The U.S. Census Bureau released state and local government public employee pension data for 2006 last month. I’ll discuss this information next May, when more detailed information is released along with all public finance data for the year. Nonetheless, the data provides a few interesting tidbits. Benefit payments equaled 6.6% of the assets of New York City’s public employee pension systems in 2006, more than for the New York State pension systems, which include New York State government and local governments outside the city, at 4.5%, or the national average for state and local pension systems, at 5.2%. Employees accounted for just 7.3% of all contributions to New York City’s pension systems, even though in most titles new NYC employees are required to kick in 5.85% of their pay, because those hired in prior generations (and those in certain titles such as police and fire) are not paying in at all. The national average is 20.6% and the figure for the New York State pension systems is 4.5%. And New York City’s pension fund earnings equaled just 7.5% of its investment holdings in 2006, compared with a national average of 10.3% and 12.0% for the New York State systems. Despite last year’s return, however, New York City’s investment choices, if they didn’t change and if the city isn’t taxed to make up for losses by the rest of the state, may leave us better off in 2007.
You may have heard about the sub-prime mortgage collapse in 2007. Mortgages accounted for 2.1% of total assets for the New York State pension systems, compared with nothing for the New York City pension systems. Real Estate Investment Trusts, after a strong run through 2006, have lost value this year. The state system had 3.3% of its assets in real estate, compared with none for New York City. Then there is the 7.7% of New York State pension assets invested in “Miscellaneous Investments,” compared with none for New York City. You may have heard about Collateralized Debt Obligations (CDOs) plunging in value and hedge funds closing shop this year, particularly in August. You may recall I wasn’t pleased with the suggestion that New York City pension funds improve their returns by investing in these exotics. Hopefully they didn’t get around to it. Worst case – Wall Street firms dumped these investments off their books and onto ours, just in time for us to absorb some of the losses those firms are announcing this quarter. Prudential is already suing State Street over losses in pension funds the former placed with the latter, perhaps hoping to get out ahead of lawsuits by the pension funds against Prudential.

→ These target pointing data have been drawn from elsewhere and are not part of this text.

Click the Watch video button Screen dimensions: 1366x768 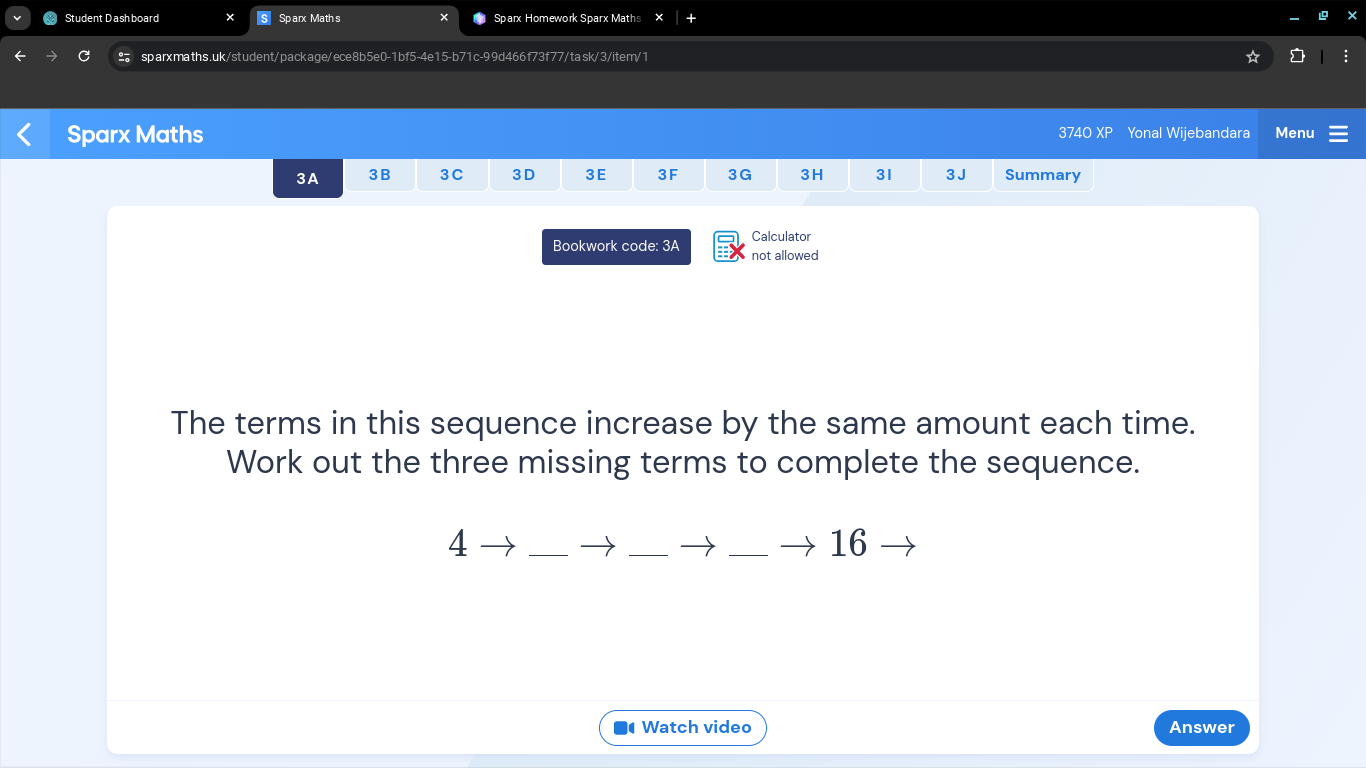click(x=683, y=728)
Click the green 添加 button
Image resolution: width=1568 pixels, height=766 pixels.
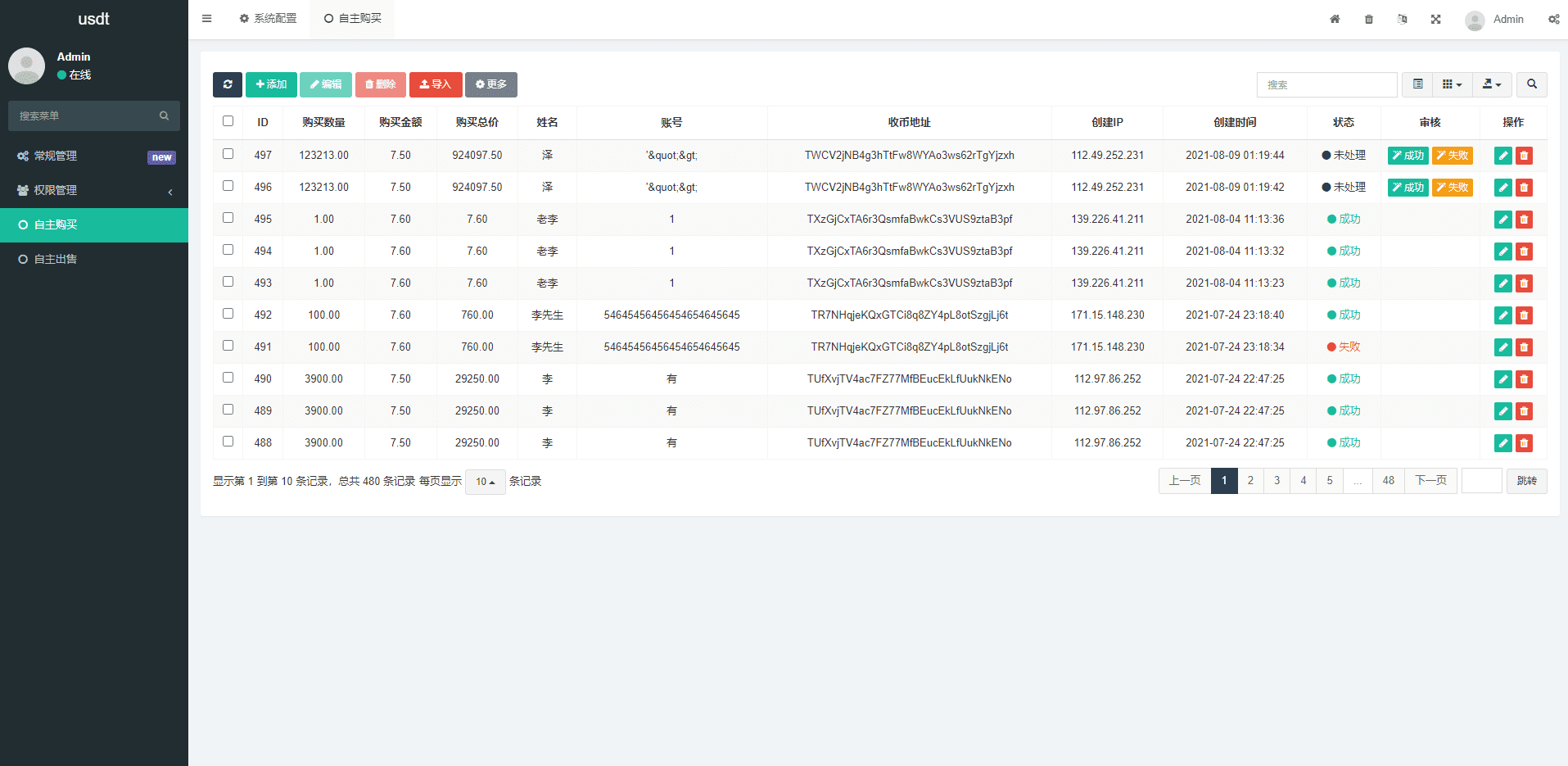(x=271, y=84)
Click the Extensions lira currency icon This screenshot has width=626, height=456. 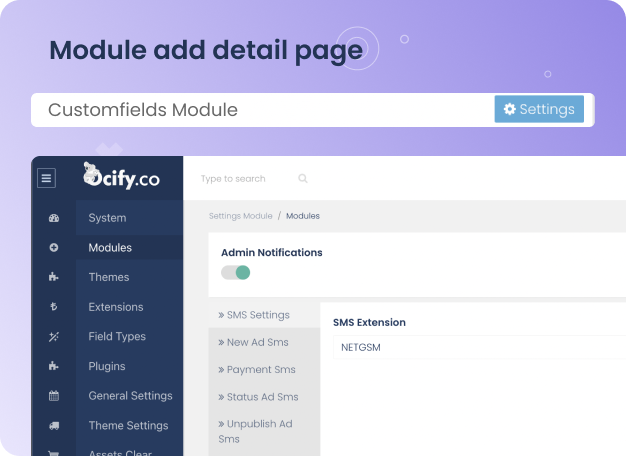coord(54,307)
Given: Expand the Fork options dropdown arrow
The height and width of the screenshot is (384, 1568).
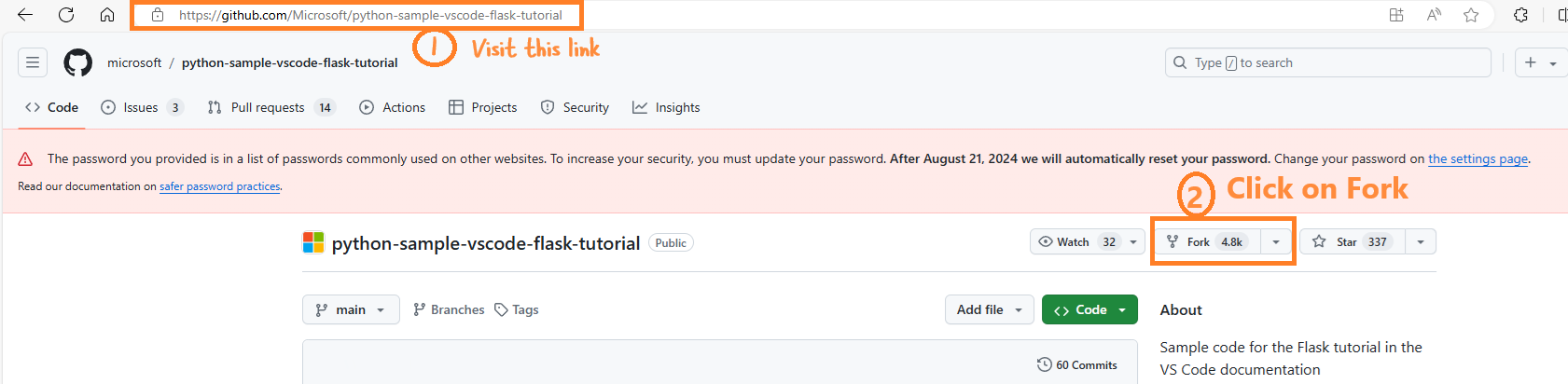Looking at the screenshot, I should pos(1276,241).
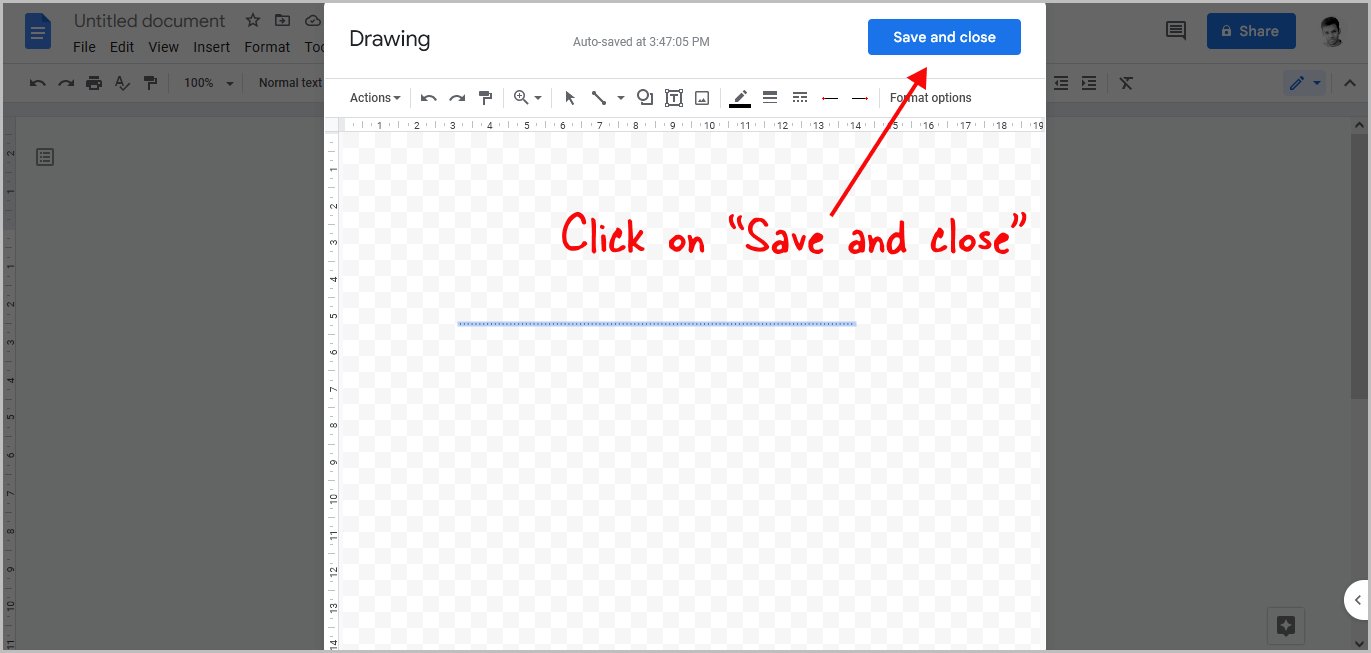1371x653 pixels.
Task: Star the Untitled document
Action: (252, 19)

The New York State pension funds were also more heavily invested in stocks than are the city’s pension funds; stocks have done well so far this year. According to Bloomberg, however, “Skittishness over the U.S. stock market’s record-setting rally is reaching a crescendo among options traders who are preparing for a crash…Investors are paying the most ever to protect against a drop in the Standard & Poor’s 500 Index, data compiled by Morgan Stanley show. The gap between the price of so-called put options on the benchmark for U.S. equity and the cost to wager on further gains has averaged about 8 percentage points since August. That’s more than the previous high in July 2001, before the index dropped 34 percent and fell to the lowest this decade.”
If the state pension system does get socked by losses the state could always raise state taxes, which city residents pay, and use the money to increase aid the rest of the state, since the city would be “better off.” Better off relative to the higher taxes and more modest services we are used to, that is. That’s the “peasants are used to suffering” method of allocating sacrifice in a fiscal crisis that I fear here in New York, the “passive-aggressive” state. Certainly, I would expect state legislators from the rest of the state will demand that custom be followed and state education funding be slashed for New York City and increased for the Rest of the State. Particularly since the Court of Appeals has held that the only penalty for such unequal treatment is a statement that it wasn’t very nice that will arrive a decade later.
At least, however, it would be difficult for New Jersey to drain New York City the same way. Because New Jersey’s state and local public employee pension benefit payments equaled a stunning 10.4% of the state’s pension assets last year, and four times the amount contributed to the funds. New Jersey’s state and local governments made almost no contributions to those funds. But perhaps New Jersey’s situation is fairer than New York’s. It appears that the generation making the decisions will get their pensions in New York, leaving those who come after with lower public employee wages and benefits, higher taxes, and diminished services. In New Jersey, the reckoning will apparently come while those who caused the problem are on hand to experience the results.